**Directive**
Turn every line of the records below into a numbered list, skipping blank lines and leaving out the pictures.

**Data to use**
......

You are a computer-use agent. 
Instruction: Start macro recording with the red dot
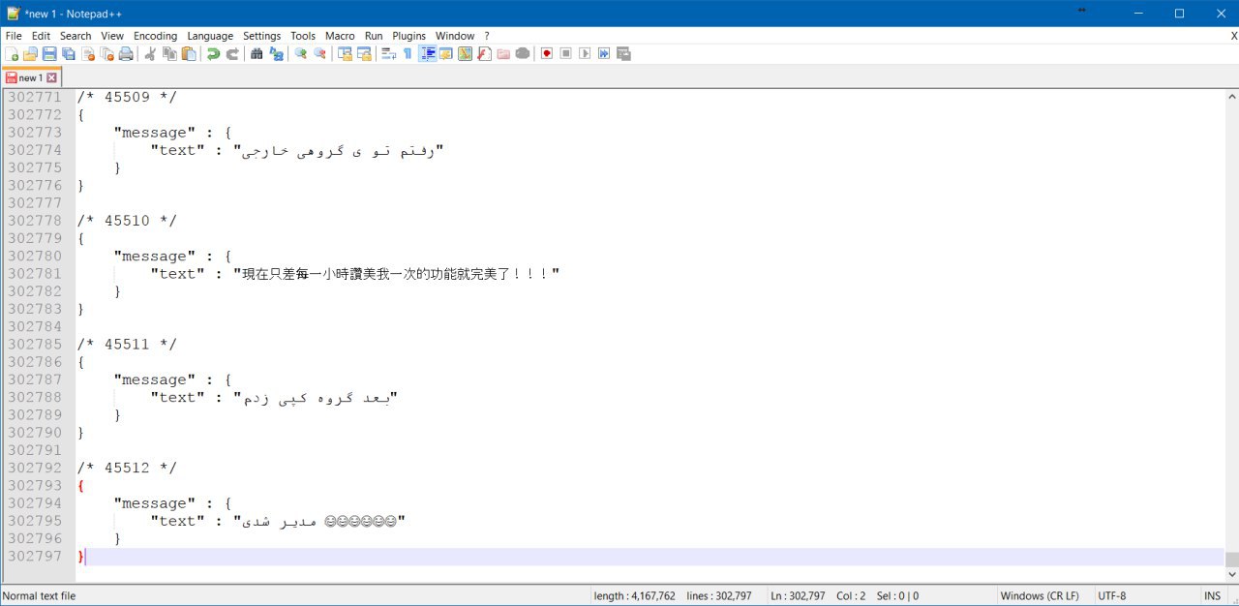547,54
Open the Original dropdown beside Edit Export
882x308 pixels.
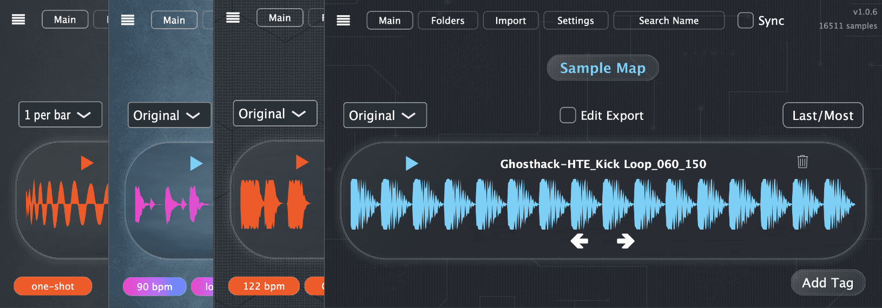pyautogui.click(x=385, y=115)
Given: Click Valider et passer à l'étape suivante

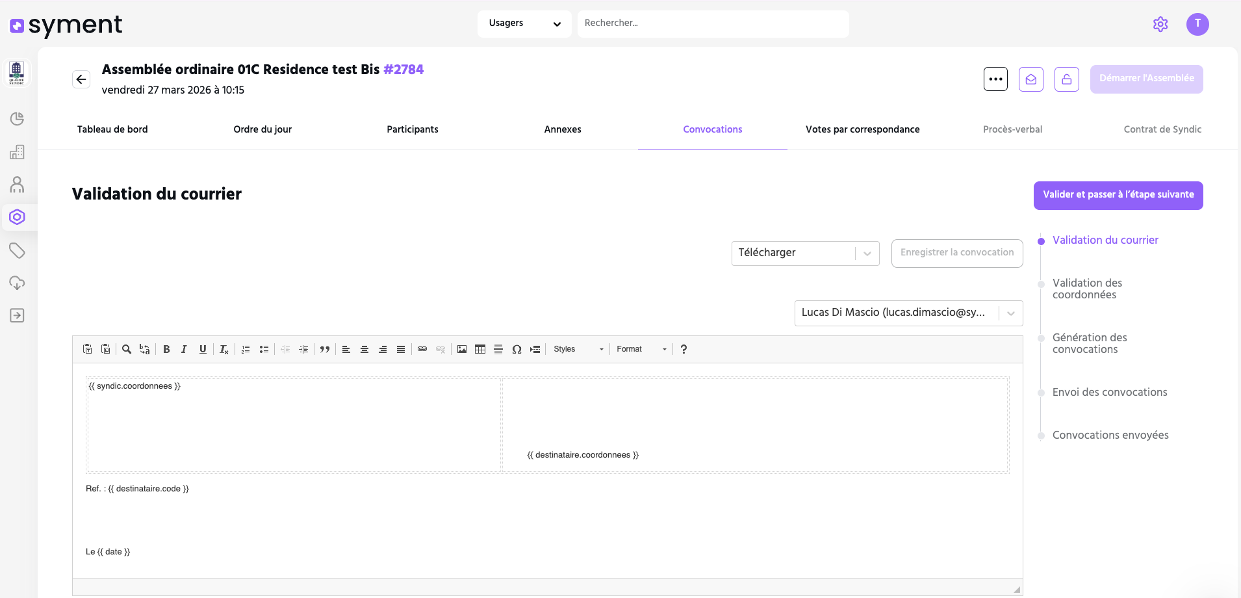Looking at the screenshot, I should pyautogui.click(x=1118, y=195).
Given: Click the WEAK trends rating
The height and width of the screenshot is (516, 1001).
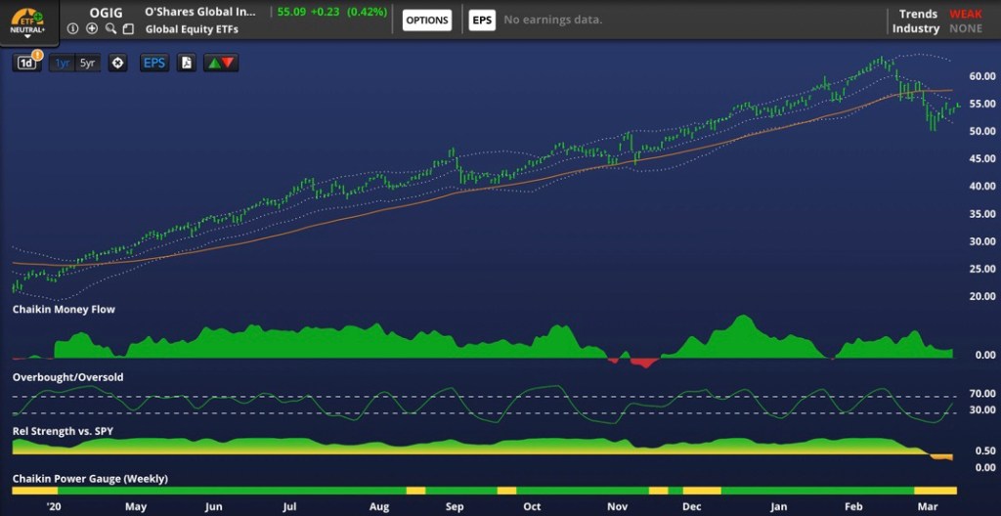Looking at the screenshot, I should 966,14.
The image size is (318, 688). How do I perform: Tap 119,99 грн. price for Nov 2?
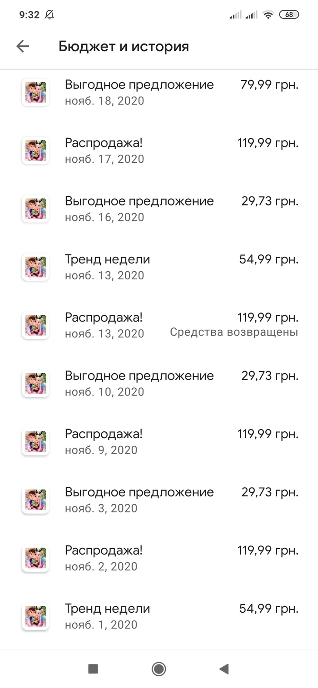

......

**Response for this exercise**
1. You are a computer-use agent. 
2. Instruction: Start macro recording with the red dot
3. 547,54
4. Open the Original dropdown beside Edit Export
5. 882x308 pixels.
6. pyautogui.click(x=385, y=115)
7. Given: Click Valider et passer à l'étape suivante
8. Looking at the screenshot, I should pyautogui.click(x=1118, y=195).
9. Given: Click the WEAK trends rating
10. The height and width of the screenshot is (516, 1001).
11. Looking at the screenshot, I should 966,14.
12. The image size is (318, 688). How do I perform: Tap 119,99 грн. price for Nov 2?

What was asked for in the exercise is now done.